If Clinton had been addressing existing trade agreements like the infamous NAFTA, which is frequently blamed for massive job losses in the U.S., her response would have been perfect and might have resulted in some long overdue to reforms.
Unfortunately, the reality is that TPP cannot be used to impose guarantees on issues like workplace safety regulation, wage standards and outsourcing. Free trade is what exacerbates and accelerates these consequences of globalization. That’s because free trade is what makes it cost-effective to circumvent labor laws and outsource jobs.
The only effective means for avoiding these undesirable consequences is to engage in free trade only with nations whose economies are similar to our own and/or to limit free trade to sectors of the economy where there is a clear benefit to both economic partners.
That said, any presidential candidate interested in fostering a thriving U.S. economy needs to focus on the lifeblood of all modern economies: innovation. The economies of the world depend upon innovation to create the new technologies and industries that drive consumption, growth and job creation.
Unfortunately, the patent process and the enforcement of patent protections in the U.S. have only grown more complicated with globalization, an issue further complicated by the advent of today’s cyber economy.
Although for the first time since 1952 Congress made significant revisions to U.S. patent laws with the Patent Reform Act of 2011, that law did not address many of the critical issues faced by companies looking to protect their innovations. Instead, the 2011 legislation focused on the concerns of entrenched innovators, yet did very little to provide protections to budding inventors as they work through the innovation and patent processes.
Meanwhile, enforcing U.S. patents in international trade is problematic. Businesses and other patent holders need clearer options, enabling them to better deal with violations of their patents. This can only be accomplished, however, if foreign governments respect American patents and patent laws, and it is clear that many do not. The United States needs to lead the charge in solving this global threat to progress and economic development.
In another area involved in the free trade debate, proponents of a reduced capital gains tax have looked to the historically strong performance of the financial sector as a bright spot in the U.S. economy. Regrettably, however, the financial sector only employees a relatively small number of individuals.

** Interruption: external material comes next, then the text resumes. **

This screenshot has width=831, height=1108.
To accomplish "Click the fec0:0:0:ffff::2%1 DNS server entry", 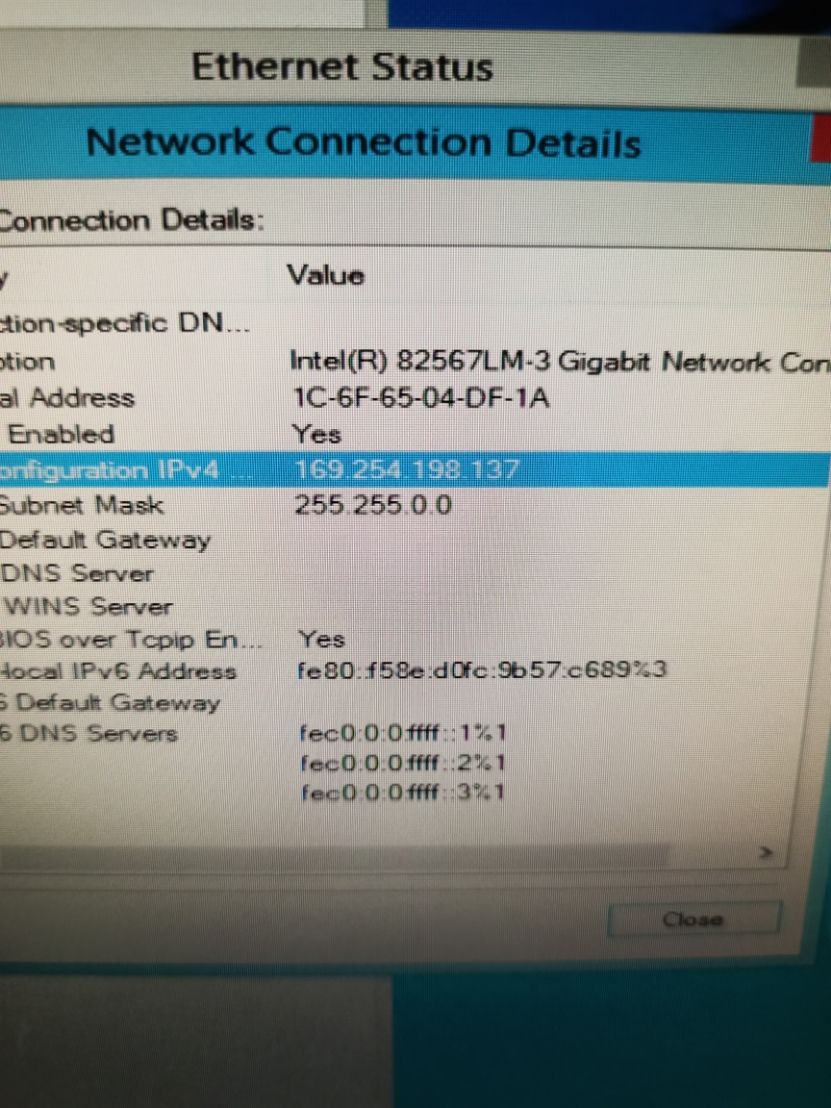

Where individuals like this writer have voiced concerns about the potential distortions a reduced capital gains tax may have on the value of financial capital, it would be wise to harness that same effect when it comes to bolstering the value of intellectual capital in any free trade agreement.
When free trade agreements were first embraced in this country, policymakers and economists assumed America would develop an economy fueled by the service sector and intellectual property. Clearly, however, this model does not support the interests of most working Americans, as most do not own significantly valuable intellectual property and service industry jobs are often at the bottom of the wage scale.
At the same time, improved business models, technological advances, economic uncertainty and a lack of demand have created an economy that does not need the skills and labor of millions.
Innovation and the spread of new technology can, however, create more high-paying jobs by sparking the development and growth of novel industries. Coupled with improved patent laws, offering a tax discount for royalty payments on novel technologies and other innovations on a par with current capital gains tax deductions would make such innovations far more valuable to a company.
By making patents and other intellectual property more valuable, financial capital would be steered toward innovation, ultimately leading to the creation of new industries and jobs.
Hillary Clinton and her fellow presidential hopefuls need to focus on tearing down barriers to innovation around the world instead of focusing blindly on the issue of free trade.